Stated exercise: Return every line in the listing below that contains the word "coordinates".

Records for the task:
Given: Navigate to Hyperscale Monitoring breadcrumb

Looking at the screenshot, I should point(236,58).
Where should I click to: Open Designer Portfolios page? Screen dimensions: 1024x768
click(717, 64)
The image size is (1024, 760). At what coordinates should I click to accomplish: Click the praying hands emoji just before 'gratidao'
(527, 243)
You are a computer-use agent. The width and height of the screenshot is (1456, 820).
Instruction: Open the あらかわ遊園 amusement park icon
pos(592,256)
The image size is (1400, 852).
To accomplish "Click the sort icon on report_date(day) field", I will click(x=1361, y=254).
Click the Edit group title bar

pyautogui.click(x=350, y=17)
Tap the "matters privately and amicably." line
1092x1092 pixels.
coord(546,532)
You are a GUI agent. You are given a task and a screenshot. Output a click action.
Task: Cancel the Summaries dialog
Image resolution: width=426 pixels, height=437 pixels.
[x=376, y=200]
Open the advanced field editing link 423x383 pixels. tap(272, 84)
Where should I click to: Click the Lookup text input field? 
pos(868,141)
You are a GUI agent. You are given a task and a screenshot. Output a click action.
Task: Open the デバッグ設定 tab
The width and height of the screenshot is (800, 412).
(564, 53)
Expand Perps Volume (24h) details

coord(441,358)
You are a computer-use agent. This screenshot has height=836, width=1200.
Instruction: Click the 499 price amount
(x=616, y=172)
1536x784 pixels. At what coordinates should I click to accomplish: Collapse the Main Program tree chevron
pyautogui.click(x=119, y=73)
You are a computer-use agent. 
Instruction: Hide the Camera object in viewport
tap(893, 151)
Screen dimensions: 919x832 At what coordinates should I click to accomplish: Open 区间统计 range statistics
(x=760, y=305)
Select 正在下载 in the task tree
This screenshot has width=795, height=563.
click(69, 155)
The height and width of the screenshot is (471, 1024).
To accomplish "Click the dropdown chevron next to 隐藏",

Exercise response:
The image size is (1024, 760). At what coordinates should I click to accomplish: Click the praying hands emoji just before 'gratidao'
1536x784 pixels. At what coordinates should I click to accomplish: Collapse the Main Program tree chevron
Screen dimensions: 919x832 At what coordinates should I click to accomplish: Open 区间统计 range statistics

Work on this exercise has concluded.